= Frank F. Fang =

Chinese-American solid-state physicist

Frank F. Fang (born 11 September 1930 in Beijing) is a Chinese-American solid-state physicist. He was part of the team that succeeded in 1966 in the detection of a two-dimensional electron gas and its quantum properties in semiconductors.

== Education and career ==
Fang studied at the National Taiwan University with a bachelor's degree in 1951 and the University of Notre Dame with a master's degree in 1954. In 1959 he received his doctorate in electrical engineering at the University of Illinois at Urbana-Champaign. In 1959/60 he worked for Boeing and from 1960 he did research at IBM.

John Robert Schrieffer had predicted 1956 quantum effects in electron transport due to the two-dimensional geometry in metal-insulator-semiconductor structure (MIS). The detection was first successfully achieved by the team of Fang, Alan B. Fowler, Phillip J. Stiles and Webster Eugene Howard at IBM in 1966 by applying strong magnetic fields.

In 1982 Fang was elected a Fellow of the American Physical Society. In 1984 he was elected an IEEE Fellow for "the discovery and explanation of two-dimensional properties of silicon inversion layers and for contributions to semiconductor device research."

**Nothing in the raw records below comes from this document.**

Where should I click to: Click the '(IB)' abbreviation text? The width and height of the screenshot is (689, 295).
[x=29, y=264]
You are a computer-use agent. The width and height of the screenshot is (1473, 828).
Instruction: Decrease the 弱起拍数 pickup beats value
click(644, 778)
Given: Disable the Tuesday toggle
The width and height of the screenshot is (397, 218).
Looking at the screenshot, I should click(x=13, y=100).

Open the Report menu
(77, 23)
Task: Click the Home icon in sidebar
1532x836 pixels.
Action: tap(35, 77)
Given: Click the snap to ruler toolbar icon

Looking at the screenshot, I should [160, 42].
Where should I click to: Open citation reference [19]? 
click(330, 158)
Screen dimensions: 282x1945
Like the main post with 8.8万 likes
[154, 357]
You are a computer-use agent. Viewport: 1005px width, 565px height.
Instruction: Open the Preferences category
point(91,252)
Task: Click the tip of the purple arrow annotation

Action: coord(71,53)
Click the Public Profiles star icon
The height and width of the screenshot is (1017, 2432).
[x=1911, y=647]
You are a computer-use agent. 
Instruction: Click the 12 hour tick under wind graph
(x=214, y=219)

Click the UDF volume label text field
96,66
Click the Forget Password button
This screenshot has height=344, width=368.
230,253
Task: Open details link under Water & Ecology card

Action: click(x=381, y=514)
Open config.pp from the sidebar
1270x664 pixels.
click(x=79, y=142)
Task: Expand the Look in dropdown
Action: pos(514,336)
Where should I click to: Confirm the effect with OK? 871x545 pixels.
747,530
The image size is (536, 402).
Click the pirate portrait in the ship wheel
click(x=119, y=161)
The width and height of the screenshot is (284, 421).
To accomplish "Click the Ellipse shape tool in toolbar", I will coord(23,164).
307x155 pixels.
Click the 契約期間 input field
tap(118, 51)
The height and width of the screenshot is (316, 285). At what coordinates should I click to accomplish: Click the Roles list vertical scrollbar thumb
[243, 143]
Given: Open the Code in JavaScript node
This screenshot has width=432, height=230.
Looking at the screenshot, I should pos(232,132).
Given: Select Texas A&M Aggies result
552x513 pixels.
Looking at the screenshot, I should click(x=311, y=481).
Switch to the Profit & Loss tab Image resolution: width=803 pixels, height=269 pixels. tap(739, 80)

In 1981, he received the Wetherill Medal from the Franklin Institute with Fowler, Howard, Stiles and Frank Stern; Stern and Howard gave the theoretical explanation of the 1966 experiment. In 1988 Fang received with Alan B. Fowler and Phillip J. Stiles the Oliver E. Buckley Condensed Matter Prize.

==Selected publications==
- Fang, F. F. (1968). "Transport Properties of Electrons in Inverted Silicon Surfaces"
- Fang, F. F. (1968). "Effects of a Tilted Magnetic Field on a Two-Dimensional Electron Gas"
- Fang, F. F. (1970). "Hot Electron Effects and Saturation Velocities in Silicon Inversion Layers"
- Fang, F. F. (1977). "Effective mass and collision time of (100) Si surface electrons"
- Luo, J. (1988). "Observation of the zero-field spin splitting of the ground electron subband in gasb-inas-gasb quantum wells"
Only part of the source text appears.